Я подключаю генератор к электросети, ставлю ваттметр. Стрелка на шкале вздрагивает и останавливается на цифре 80. Ракита подходит, заглядывает из-за спины, говорит:
— Слабовато… Значит, не в фильтрах дело…
— Нет, не в фильтрах, — говорю я и иду к нему, чтобы посмотреть, что сделали они с Бельским. Мы начинаем ковыряться втроем, потом к нам подходит Логвинов, вместе мы быстро разбираемся с детекторами, они исправны, и стрелка ваттметра опять останавливается на цифре 80.
Так мы перебираем узел за узлом, никто и не думает об обеде, когда чертежница Янкович с шумом поднимается со своего места, чтобы идти в заводскую столовую, и выясняет, кто пойдет вместе с ней.

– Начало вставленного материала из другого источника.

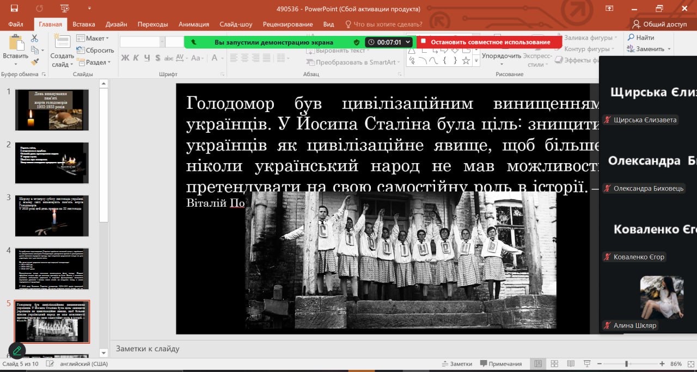697x372 pixels.
Task: Click the Save icon in title bar
Action: pyautogui.click(x=14, y=9)
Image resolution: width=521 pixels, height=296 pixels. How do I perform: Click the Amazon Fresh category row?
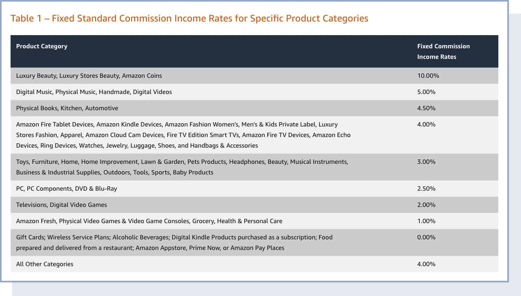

Мы не замечаем, когда Янкович возвращается, берем по пирожку, которые она приносит, и жуем их, не чувствуя вкуса.
Логвинов в отчаянии бросает отвертку на стол.
— А гори оно… — говорит он то, что каждый из нас сказал про себя сто раз. — Кажется, все перебрали — каждую гаечку, каждый винтик. Ничего не понимаю…
— Так-так-так, — бормочет под нос Ракита и начинает выводить мелодию «Катюши» — А что, если…
И, не досказав, умолкает. Мы ждем. Сказал бы уж. Может, что-нибудь и зародится. Может, это подтолкнуло бы нас. А то у меня лично вообще пропала способность думать…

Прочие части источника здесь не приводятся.